**Problem requirements:**
Of the entries below, restate word for word only the section that runs from the line with "Task: Click the purple" to the line with "Task: Click the Delegatee column header", counting both ends.
====== Information supplied
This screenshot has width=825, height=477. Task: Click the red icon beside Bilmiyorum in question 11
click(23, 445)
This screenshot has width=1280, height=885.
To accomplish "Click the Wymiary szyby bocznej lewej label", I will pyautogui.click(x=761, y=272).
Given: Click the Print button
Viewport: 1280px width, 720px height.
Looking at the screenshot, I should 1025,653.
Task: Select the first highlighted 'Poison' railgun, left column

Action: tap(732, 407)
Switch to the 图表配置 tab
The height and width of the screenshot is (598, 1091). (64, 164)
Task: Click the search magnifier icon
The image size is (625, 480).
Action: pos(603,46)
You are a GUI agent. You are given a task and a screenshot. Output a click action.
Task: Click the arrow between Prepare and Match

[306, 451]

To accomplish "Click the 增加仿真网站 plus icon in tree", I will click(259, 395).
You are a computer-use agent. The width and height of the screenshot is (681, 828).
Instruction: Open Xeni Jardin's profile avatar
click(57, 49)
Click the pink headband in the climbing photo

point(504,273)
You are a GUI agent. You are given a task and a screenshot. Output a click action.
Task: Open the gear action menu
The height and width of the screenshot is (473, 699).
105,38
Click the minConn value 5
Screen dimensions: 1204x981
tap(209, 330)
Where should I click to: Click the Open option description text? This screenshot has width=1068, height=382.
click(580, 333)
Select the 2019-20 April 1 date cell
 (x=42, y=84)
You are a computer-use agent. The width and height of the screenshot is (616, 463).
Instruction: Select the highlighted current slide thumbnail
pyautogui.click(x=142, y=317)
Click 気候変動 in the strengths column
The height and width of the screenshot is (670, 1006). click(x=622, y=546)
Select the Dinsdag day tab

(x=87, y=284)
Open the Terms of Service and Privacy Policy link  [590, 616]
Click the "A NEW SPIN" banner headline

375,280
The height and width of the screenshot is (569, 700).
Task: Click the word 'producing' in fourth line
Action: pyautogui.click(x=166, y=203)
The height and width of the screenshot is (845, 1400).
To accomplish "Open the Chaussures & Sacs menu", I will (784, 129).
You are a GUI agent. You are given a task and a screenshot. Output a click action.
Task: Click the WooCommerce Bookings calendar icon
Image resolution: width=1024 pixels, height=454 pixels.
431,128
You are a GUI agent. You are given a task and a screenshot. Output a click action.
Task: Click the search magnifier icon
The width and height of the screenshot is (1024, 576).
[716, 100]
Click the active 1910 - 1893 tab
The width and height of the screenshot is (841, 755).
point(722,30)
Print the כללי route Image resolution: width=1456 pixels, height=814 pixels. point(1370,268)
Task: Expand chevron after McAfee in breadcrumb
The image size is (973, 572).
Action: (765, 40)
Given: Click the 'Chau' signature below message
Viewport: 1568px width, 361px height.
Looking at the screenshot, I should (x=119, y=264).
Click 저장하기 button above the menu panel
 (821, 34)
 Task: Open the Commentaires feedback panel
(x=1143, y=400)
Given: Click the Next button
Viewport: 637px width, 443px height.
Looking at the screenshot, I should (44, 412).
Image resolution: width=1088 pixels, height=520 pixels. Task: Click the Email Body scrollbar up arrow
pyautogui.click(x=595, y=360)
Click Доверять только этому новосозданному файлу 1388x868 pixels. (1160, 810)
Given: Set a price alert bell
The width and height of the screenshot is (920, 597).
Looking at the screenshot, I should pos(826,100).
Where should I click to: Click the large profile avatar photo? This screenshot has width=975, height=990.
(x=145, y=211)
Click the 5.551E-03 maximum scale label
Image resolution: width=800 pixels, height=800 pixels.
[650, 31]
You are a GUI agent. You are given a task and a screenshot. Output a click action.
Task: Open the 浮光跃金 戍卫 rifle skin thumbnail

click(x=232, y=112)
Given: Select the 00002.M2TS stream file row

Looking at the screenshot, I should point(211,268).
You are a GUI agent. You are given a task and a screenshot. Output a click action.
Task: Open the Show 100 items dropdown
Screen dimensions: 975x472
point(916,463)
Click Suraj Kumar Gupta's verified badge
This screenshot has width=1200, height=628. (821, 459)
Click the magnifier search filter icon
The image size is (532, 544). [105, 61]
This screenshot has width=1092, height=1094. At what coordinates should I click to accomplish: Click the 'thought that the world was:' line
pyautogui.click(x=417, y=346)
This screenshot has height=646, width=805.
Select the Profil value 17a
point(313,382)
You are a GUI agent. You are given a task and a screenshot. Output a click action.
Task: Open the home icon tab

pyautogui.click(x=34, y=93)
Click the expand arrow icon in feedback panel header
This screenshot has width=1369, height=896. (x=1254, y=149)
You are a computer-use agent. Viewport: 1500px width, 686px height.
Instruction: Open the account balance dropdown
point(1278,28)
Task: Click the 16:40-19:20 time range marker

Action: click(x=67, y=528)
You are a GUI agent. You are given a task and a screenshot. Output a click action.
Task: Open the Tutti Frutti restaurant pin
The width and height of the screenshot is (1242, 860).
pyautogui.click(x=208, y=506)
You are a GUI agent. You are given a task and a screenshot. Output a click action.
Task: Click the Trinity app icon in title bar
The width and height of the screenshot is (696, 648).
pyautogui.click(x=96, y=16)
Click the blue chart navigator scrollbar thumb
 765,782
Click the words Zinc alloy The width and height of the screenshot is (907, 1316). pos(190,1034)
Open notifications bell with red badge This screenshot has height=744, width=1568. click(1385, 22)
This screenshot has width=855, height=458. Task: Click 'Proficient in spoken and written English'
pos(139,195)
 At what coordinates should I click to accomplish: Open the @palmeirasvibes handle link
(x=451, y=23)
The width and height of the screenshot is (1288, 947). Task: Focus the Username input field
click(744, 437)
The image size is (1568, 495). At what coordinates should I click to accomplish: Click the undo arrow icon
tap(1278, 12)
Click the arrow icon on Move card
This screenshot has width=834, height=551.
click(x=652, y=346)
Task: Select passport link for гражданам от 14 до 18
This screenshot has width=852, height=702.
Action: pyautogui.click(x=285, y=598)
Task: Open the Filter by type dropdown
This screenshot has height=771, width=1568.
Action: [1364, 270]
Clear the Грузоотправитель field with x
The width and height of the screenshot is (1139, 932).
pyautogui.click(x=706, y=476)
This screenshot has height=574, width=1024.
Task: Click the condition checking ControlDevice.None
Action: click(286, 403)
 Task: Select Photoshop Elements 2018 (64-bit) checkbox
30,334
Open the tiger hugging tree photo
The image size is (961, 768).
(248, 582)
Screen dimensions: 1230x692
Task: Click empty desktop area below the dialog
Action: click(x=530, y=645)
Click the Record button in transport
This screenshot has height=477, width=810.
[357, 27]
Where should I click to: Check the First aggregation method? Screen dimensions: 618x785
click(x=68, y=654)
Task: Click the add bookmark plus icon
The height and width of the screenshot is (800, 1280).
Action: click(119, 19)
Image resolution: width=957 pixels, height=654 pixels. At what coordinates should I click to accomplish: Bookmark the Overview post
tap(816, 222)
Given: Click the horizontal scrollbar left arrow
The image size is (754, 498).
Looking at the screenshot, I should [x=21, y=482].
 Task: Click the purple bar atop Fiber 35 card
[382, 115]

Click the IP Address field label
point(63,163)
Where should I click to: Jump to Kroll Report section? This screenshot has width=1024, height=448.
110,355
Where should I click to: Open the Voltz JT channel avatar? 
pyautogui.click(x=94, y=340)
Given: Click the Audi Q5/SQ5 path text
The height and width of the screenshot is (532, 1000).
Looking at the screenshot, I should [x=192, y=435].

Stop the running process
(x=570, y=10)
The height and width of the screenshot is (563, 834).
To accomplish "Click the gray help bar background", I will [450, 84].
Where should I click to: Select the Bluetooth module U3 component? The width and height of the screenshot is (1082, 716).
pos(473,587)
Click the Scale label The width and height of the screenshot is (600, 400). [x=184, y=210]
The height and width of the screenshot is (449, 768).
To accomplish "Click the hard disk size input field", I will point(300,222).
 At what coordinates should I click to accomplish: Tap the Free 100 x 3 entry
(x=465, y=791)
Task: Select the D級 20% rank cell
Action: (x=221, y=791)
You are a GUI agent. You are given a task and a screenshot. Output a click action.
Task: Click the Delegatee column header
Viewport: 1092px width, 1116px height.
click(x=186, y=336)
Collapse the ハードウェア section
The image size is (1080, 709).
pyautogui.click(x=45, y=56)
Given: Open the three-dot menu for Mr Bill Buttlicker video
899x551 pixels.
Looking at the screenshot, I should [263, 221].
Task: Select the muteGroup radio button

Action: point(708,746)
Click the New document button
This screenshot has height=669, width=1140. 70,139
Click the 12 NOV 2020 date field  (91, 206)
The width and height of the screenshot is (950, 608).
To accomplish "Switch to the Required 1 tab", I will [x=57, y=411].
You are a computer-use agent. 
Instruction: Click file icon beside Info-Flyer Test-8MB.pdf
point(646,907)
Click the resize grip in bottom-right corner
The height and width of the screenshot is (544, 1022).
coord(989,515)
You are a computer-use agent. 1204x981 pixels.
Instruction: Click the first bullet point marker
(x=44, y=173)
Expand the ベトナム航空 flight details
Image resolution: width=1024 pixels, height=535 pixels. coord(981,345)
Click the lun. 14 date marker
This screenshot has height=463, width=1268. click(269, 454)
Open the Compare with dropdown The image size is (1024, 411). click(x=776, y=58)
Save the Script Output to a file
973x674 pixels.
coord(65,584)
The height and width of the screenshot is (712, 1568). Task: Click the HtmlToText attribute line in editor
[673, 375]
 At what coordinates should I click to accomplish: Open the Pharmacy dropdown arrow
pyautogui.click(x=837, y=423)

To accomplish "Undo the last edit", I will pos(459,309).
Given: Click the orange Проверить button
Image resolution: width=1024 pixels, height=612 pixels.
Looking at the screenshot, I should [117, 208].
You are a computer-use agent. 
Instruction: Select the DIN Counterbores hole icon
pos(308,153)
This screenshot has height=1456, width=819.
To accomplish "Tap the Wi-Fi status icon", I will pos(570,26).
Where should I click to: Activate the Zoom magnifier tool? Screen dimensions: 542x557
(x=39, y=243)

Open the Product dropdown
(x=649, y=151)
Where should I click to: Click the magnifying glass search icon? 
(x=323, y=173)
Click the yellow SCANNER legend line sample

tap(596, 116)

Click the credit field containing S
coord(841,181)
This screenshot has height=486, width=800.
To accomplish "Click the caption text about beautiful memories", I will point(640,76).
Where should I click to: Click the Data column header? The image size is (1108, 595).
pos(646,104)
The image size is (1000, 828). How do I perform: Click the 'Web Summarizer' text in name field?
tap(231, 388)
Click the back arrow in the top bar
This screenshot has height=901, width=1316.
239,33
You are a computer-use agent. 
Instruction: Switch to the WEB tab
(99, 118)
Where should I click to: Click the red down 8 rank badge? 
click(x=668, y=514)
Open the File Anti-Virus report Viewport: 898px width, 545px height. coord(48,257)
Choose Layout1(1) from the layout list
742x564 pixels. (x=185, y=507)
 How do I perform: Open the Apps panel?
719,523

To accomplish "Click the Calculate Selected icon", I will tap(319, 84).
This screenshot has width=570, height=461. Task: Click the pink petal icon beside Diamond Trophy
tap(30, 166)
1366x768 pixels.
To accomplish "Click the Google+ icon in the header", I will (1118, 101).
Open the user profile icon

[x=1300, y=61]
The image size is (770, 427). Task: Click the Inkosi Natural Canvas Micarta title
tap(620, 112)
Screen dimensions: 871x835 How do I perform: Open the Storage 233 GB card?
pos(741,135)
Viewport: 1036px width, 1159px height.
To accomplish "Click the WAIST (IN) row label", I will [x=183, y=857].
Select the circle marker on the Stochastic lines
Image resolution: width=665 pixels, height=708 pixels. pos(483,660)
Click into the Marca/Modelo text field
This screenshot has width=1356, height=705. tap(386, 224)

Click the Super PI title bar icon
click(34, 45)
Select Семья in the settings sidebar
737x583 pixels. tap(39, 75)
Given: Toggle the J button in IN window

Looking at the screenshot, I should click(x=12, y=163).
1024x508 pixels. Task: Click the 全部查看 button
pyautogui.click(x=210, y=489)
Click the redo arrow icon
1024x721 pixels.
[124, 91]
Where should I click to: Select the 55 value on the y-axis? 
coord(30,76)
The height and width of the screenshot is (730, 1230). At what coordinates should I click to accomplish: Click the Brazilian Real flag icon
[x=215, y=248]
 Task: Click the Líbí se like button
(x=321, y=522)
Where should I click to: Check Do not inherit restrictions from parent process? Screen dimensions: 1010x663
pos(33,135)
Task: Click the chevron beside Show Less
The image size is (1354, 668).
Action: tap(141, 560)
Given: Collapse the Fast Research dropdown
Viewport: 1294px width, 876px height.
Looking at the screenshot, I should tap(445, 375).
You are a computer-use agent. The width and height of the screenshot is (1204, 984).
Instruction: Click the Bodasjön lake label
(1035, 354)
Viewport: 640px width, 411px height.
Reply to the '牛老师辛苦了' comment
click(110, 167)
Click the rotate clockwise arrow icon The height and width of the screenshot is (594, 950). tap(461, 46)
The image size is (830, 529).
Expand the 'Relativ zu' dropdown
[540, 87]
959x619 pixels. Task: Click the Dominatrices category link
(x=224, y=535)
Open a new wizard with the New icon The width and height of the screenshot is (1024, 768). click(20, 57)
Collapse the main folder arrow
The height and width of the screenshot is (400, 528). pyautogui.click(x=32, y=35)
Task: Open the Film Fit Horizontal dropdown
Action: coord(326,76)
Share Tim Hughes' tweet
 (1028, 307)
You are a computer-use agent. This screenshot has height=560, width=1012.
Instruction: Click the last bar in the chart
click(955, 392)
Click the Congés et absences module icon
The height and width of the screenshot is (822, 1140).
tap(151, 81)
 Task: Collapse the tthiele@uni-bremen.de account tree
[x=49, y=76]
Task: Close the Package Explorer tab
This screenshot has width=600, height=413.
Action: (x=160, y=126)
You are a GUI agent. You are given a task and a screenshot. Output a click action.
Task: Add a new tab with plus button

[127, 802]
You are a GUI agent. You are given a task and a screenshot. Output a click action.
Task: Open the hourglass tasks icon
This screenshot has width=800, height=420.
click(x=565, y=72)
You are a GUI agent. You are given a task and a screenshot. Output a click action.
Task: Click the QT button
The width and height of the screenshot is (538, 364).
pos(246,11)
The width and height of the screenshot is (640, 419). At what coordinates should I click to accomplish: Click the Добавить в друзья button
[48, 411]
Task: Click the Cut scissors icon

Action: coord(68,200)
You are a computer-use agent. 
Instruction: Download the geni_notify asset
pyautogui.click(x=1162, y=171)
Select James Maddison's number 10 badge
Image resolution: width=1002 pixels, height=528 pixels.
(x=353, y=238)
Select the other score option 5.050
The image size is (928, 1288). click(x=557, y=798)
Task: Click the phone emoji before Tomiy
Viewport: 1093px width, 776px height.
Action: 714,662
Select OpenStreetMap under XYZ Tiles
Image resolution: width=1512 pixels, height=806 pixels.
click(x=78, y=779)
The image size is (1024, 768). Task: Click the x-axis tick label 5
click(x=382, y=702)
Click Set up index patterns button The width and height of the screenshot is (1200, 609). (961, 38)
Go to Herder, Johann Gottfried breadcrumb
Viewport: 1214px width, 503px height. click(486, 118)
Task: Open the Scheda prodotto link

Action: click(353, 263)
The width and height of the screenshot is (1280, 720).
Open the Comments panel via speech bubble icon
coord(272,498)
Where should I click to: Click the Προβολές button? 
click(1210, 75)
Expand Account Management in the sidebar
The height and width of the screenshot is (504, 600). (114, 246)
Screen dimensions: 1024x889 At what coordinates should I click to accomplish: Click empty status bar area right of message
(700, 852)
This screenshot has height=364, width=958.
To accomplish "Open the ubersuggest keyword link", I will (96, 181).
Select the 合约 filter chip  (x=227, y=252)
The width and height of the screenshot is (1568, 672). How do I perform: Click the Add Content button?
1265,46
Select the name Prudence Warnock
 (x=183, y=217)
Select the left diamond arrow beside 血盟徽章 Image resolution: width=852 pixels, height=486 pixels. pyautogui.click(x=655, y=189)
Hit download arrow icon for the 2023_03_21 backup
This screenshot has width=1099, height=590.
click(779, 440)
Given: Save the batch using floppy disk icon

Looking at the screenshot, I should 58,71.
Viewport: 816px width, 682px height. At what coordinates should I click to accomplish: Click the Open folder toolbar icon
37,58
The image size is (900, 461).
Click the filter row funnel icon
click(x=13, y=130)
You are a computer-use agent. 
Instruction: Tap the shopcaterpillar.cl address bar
============
**Response to the task:**
 Task: Click the purple bar atop Fiber 35 card
[382, 115]

Click the IP Address field label
point(63,163)
Where should I click to: Jump to Kroll Report section? This screenshot has width=1024, height=448.
110,355
Where should I click to: Open the Voltz JT channel avatar? 
pyautogui.click(x=94, y=340)
Given: Click the Audi Q5/SQ5 path text
The height and width of the screenshot is (532, 1000).
Looking at the screenshot, I should [x=192, y=435].

Stop the running process
(x=570, y=10)
The height and width of the screenshot is (563, 834).
To accomplish "Click the gray help bar background", I will [450, 84].
Where should I click to: Select the Bluetooth module U3 component? The width and height of the screenshot is (1082, 716).
pos(473,587)
Click the Scale label The width and height of the screenshot is (600, 400). [x=184, y=210]
The height and width of the screenshot is (449, 768).
To accomplish "Click the hard disk size input field", I will point(300,222).
 At what coordinates should I click to accomplish: Tap the Free 100 x 3 entry
(x=465, y=791)
Task: Select the D級 20% rank cell
Action: (x=221, y=791)
You are a GUI agent. You are given a task and a screenshot. Output a click action.
Task: Click the Delegatee column header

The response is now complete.